EXTRACTED INFORMATION: Begin
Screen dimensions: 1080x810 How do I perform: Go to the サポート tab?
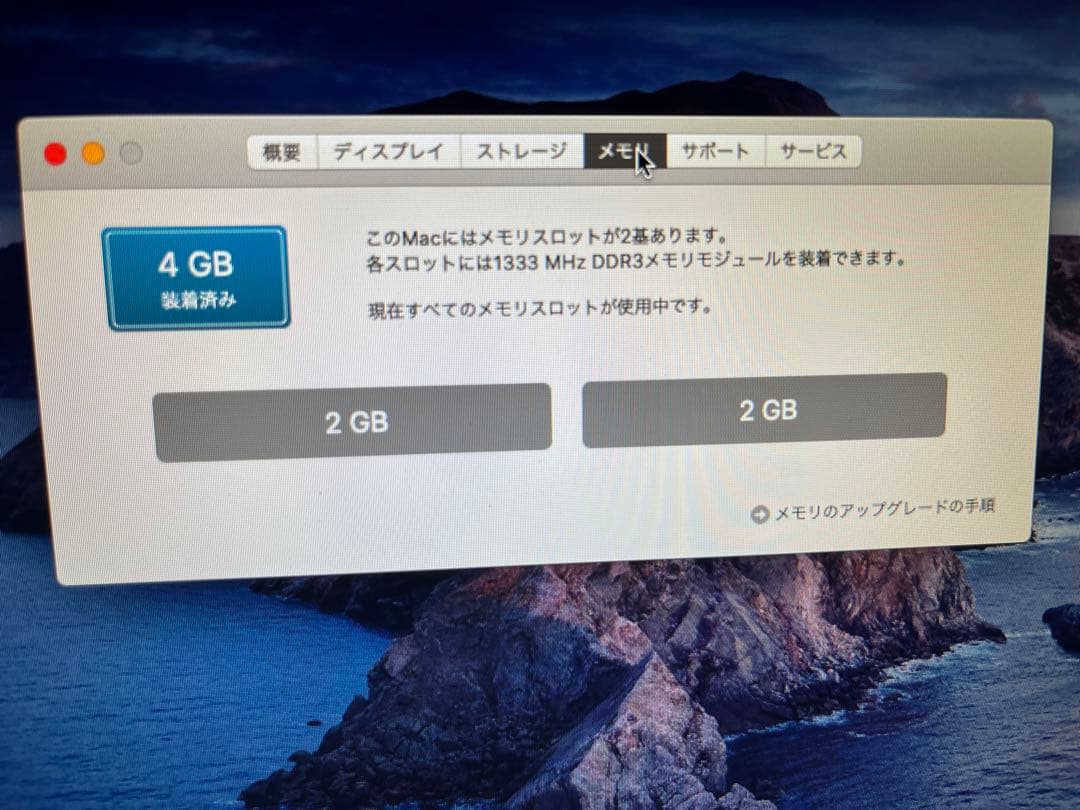coord(716,151)
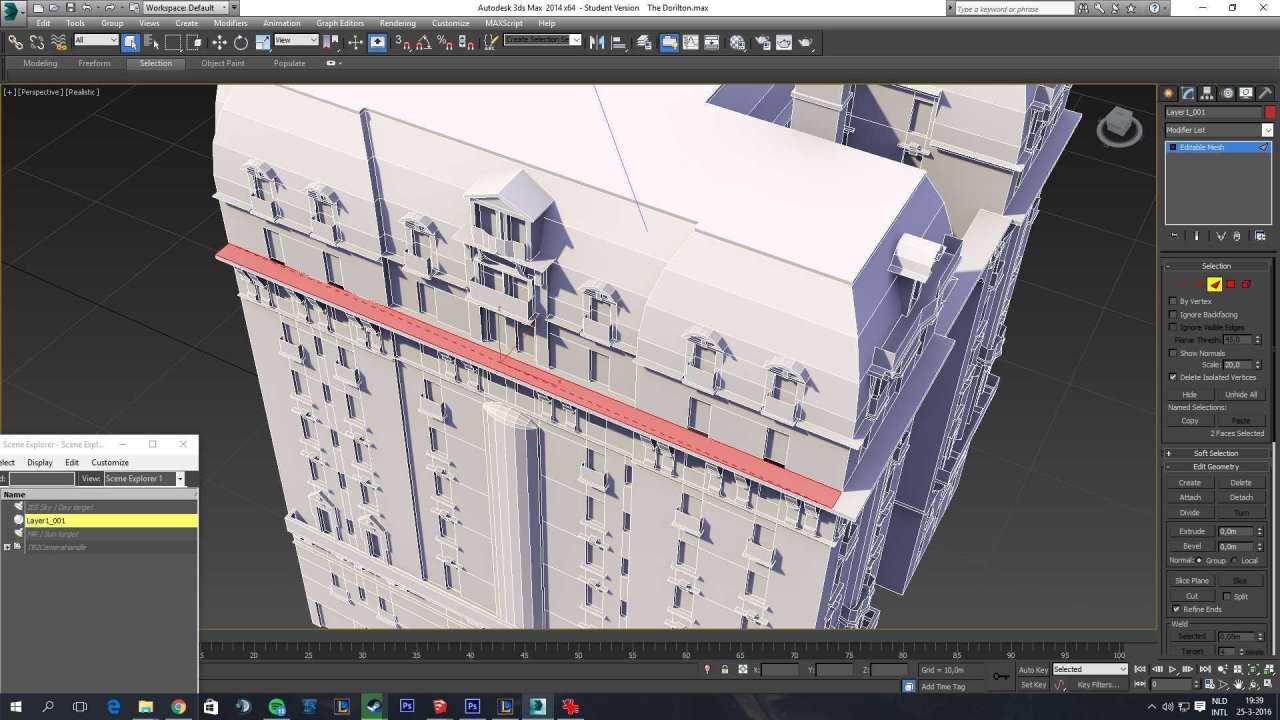Uncheck Delete Isolated Vertices
The width and height of the screenshot is (1280, 720).
1173,377
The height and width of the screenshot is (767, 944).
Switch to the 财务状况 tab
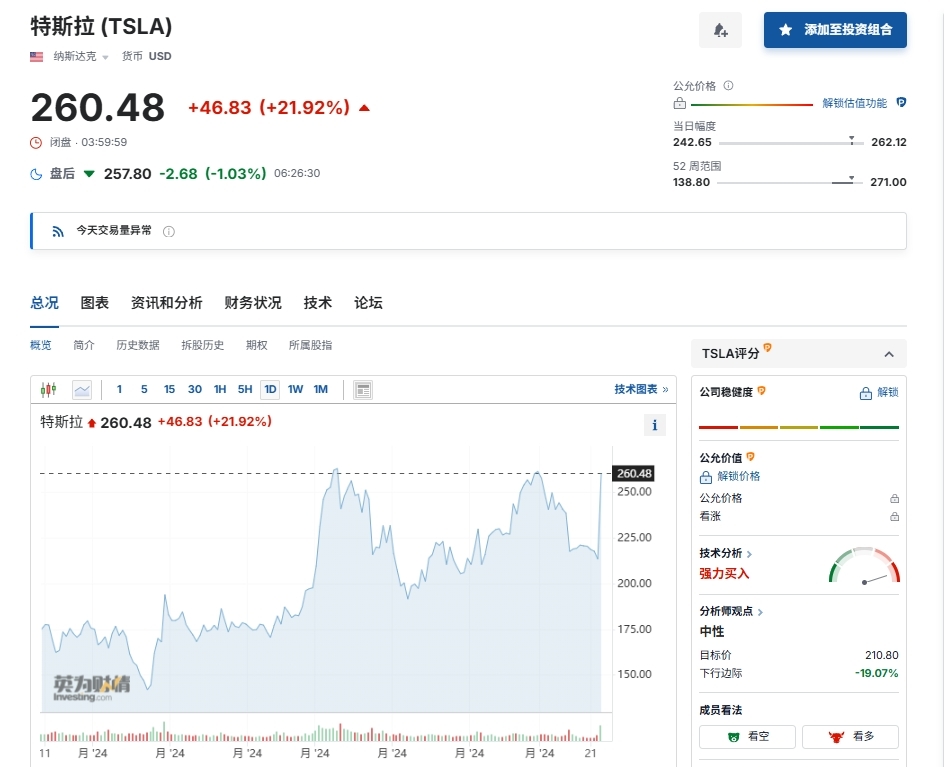[x=253, y=303]
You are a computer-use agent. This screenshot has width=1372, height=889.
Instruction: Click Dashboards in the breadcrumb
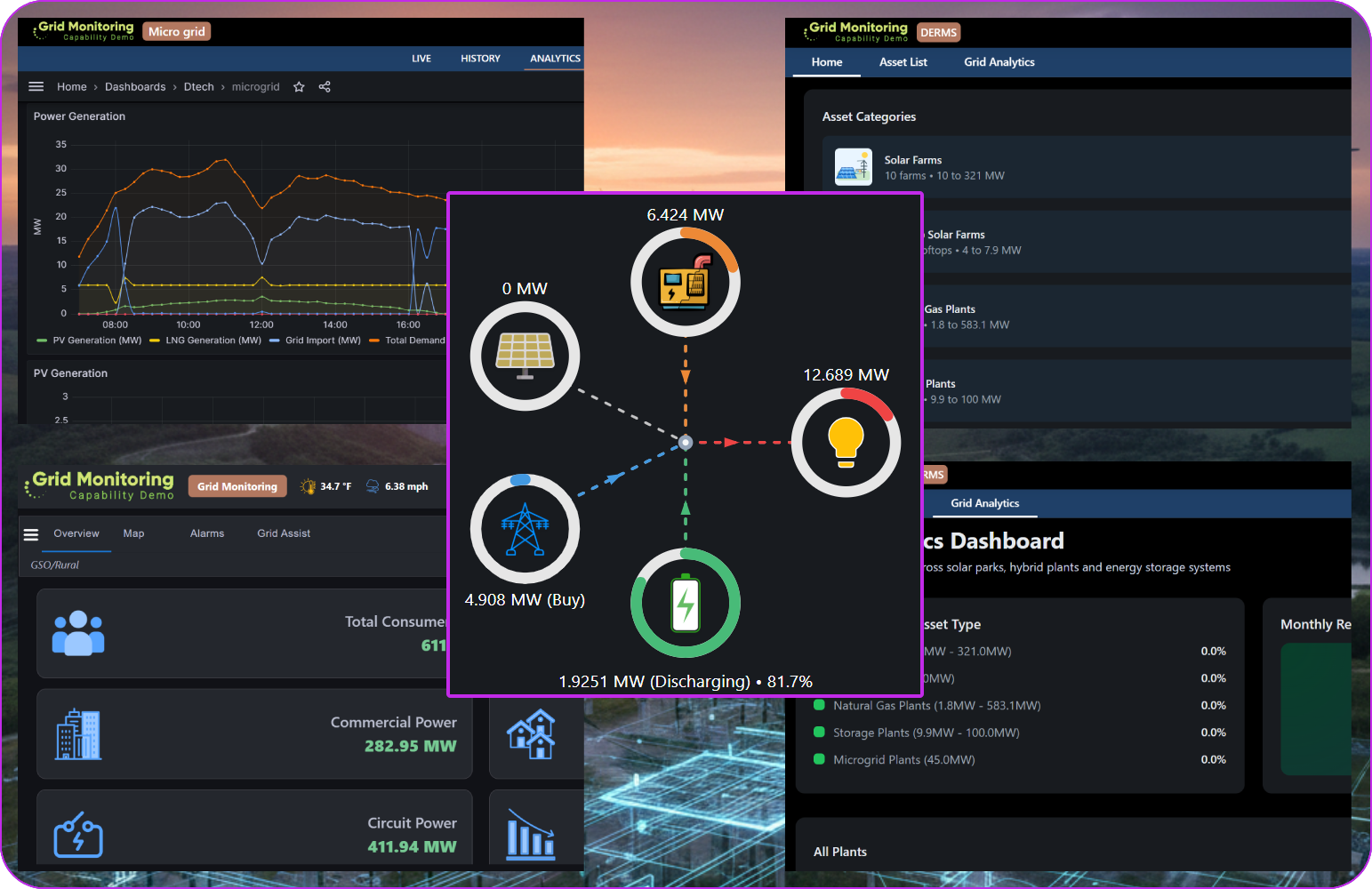pos(135,86)
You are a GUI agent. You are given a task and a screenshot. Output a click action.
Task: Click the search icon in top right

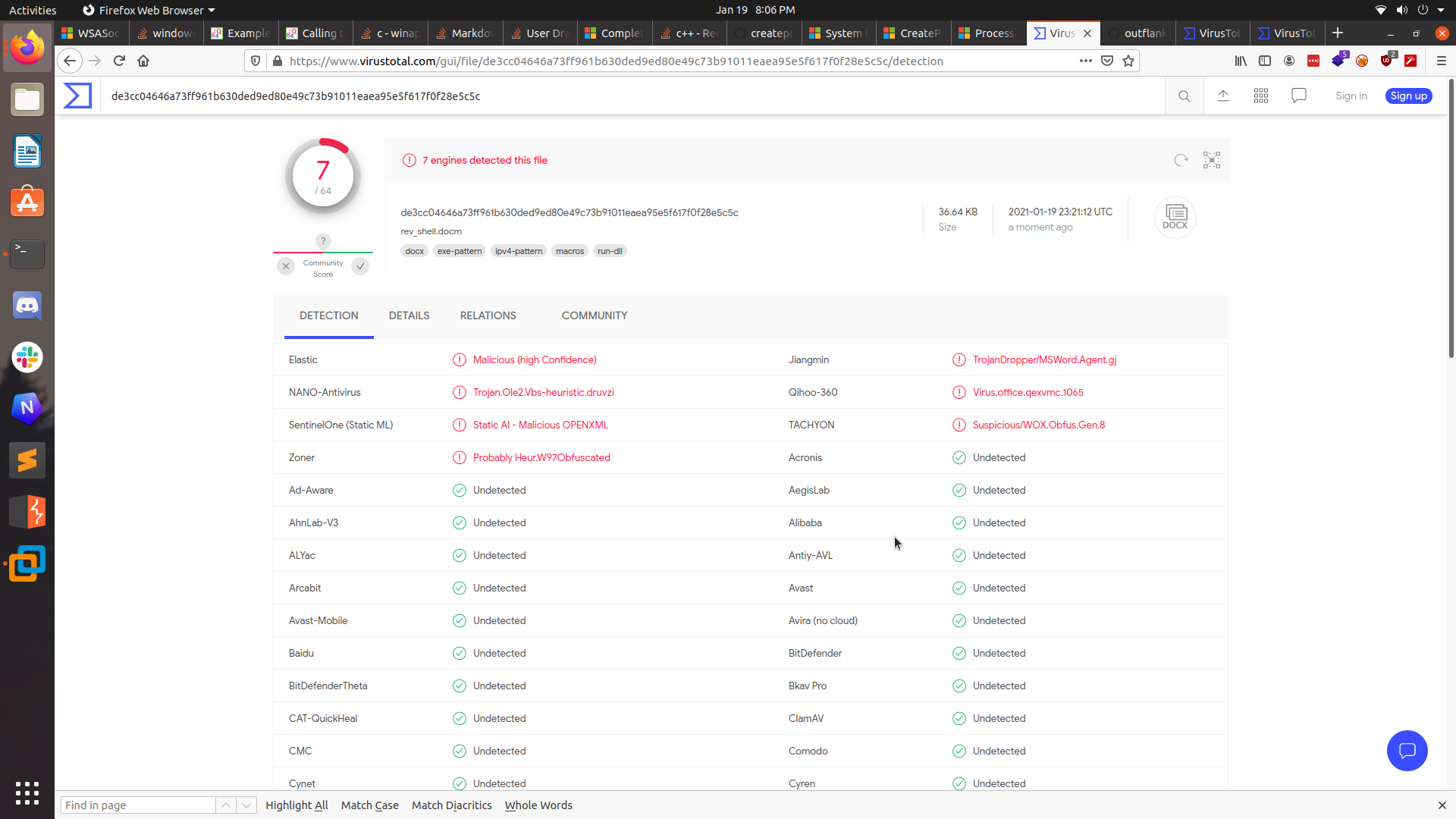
EXTRACTED INFORMATION: End
## WORK REQUIRED
From the line that contains "Instruction: Click Dashboards" to the last line of the data above, inclusive, transcribe every line exactly and only those lines, omitting pictures.

## EXPECTED OUTPUT
Instruction: Click Dashboards in the breadcrumb
pos(135,86)
You are a GUI agent. You are given a task and a screenshot. Output a click action.
Task: Click the search icon in top right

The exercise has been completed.